Dziewczyny chciały już zrobić kolejny postój, gdy nagle zderzyły się z jakąś niewidzialną barierą.
-Co to jest? - spytała zszokowana Japonka, masując czoło.
-Nie mam pojęcia… - to mówiąc, Hopperówna zaczęła dotykać tej przeźroczystej ściany. Zaraz dołączyła do niej także Yumi. Wojowniczki chodziły wzdłuż tej dziwnej przeszkody, zastanawiając się, czy ma ona jakiekolwiek granice.
-Słuchaj, może byś użyła telekinezy i podniosła mnie w górę? Może coś jest powyżej? - zasugerowała Aelita.
-Możemy spróbować – stwierdziła gejsza i powoli skupiała się na postaci swojej przyjaciółki. Elfka pomału unosiła się ku górze, cały czas dotykając tej przeźroczystej powierzchni przed nimi. Niestety, im dłużej Ishiyama używała swojej mocy, tym bardziej była wykończona.
-Yumi! Tu coś jest! - wykrzyknęła nagle różowowłosa.
-Już nie daję rady… - sapnęła Japonka.
-Wytrzymaj chwilkę! Podsuń mnie do przodu, spróbuję na to wejść!
-Postaram się… 
-Już prawie – mruknęła elfka, po czym nagle pisnęła.
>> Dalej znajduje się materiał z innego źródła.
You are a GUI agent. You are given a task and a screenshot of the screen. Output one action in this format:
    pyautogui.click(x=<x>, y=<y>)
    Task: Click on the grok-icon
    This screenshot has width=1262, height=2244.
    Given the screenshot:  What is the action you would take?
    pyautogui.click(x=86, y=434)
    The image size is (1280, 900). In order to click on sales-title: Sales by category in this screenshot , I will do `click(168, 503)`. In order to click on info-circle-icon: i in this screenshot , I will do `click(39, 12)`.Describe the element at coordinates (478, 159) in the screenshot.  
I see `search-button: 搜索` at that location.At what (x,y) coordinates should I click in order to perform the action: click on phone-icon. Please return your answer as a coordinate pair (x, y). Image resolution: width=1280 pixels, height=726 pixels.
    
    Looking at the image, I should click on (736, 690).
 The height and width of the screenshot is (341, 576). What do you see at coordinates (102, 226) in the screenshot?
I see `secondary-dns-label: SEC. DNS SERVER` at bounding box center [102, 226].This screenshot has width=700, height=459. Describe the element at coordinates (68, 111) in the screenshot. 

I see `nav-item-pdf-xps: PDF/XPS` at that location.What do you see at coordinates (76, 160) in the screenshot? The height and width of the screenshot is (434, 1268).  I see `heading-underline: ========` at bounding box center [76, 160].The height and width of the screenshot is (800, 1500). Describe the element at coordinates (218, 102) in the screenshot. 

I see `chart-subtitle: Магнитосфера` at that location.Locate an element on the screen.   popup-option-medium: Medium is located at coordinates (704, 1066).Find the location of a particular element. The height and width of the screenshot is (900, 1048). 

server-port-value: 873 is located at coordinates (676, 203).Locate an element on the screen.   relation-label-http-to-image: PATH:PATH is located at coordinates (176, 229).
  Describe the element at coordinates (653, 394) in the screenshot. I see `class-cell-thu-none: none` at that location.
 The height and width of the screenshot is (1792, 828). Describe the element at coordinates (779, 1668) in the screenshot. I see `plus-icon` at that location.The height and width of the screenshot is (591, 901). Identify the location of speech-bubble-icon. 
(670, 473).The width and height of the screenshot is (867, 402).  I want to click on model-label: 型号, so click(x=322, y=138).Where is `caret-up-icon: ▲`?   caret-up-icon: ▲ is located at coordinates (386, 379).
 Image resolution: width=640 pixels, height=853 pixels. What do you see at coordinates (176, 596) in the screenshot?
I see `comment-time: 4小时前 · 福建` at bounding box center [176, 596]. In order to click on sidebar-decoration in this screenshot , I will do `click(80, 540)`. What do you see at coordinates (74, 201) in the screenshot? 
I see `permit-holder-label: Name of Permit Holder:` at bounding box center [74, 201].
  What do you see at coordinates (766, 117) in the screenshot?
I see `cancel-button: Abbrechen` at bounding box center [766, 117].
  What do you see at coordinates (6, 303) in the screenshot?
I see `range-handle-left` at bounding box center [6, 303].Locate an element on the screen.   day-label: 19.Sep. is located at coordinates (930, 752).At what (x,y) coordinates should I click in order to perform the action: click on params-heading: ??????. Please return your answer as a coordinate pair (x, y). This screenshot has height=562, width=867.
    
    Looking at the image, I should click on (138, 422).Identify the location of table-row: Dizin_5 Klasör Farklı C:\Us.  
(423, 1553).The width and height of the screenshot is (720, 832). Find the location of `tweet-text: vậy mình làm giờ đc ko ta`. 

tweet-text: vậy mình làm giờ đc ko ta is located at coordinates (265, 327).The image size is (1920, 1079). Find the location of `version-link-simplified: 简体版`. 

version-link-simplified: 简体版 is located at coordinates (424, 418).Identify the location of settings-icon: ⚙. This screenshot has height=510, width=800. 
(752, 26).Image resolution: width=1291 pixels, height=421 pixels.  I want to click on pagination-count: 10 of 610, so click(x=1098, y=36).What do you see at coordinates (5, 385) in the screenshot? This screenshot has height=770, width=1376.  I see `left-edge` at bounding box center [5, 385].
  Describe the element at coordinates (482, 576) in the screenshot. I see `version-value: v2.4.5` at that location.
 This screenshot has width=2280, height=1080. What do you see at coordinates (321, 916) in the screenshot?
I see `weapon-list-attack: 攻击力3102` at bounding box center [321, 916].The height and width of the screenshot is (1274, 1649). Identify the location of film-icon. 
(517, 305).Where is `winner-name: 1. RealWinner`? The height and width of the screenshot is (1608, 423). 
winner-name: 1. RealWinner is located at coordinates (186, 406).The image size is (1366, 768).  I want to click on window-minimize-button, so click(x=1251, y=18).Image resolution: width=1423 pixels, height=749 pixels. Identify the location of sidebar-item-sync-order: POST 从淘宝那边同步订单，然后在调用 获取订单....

Zawisła, trzymając się krawędzi ściany. - Yumi pomóż! Podsadź mnie jeszcze!
-Nie mam siły… 
-Spróbuj!
-Słabo mi – bąknęła dziewczyna, ale mimo to wytężyła ponownie umysł. Udało jej się podnieść Aelitę na tyle, by wskoczyła na płaszczyznę powyżej.
-Dzięki – Francuzka odetchnęła z ulgą. Rozejrzała się dookoła. Ku jej zdziwieniu znajdowała się w miejscu przypominającym Kartaginę. - Yumi, nie uwierzysz! Jesteśmy w Lyoko! Tu na górze jest Lyoko! Wyjdziemy z tego!
-Wspaniale – szepnęła gejsza, przewracając się na plecy.
-Wszystko dobrze? - elfka wychyliła się i spojrzała w dół, gdzie była jej znajoma.
-Aelita, sprowadź pomoc, ja już nie dam rady…
-Dasz radę!
-Aelita, ja nie mam siły, nie mogę się podnieść. Proszę sprowadź pomoc… Tylko uważaj na siebie…
-Dobrze, już lecę. Trzymaj się jakoś! Wrócę jak najszybciej! - Hopperówna podniosła się na równe nogi i żwawo pobiegła przed siebie, w stronę niebieskich ścian sektora piątego.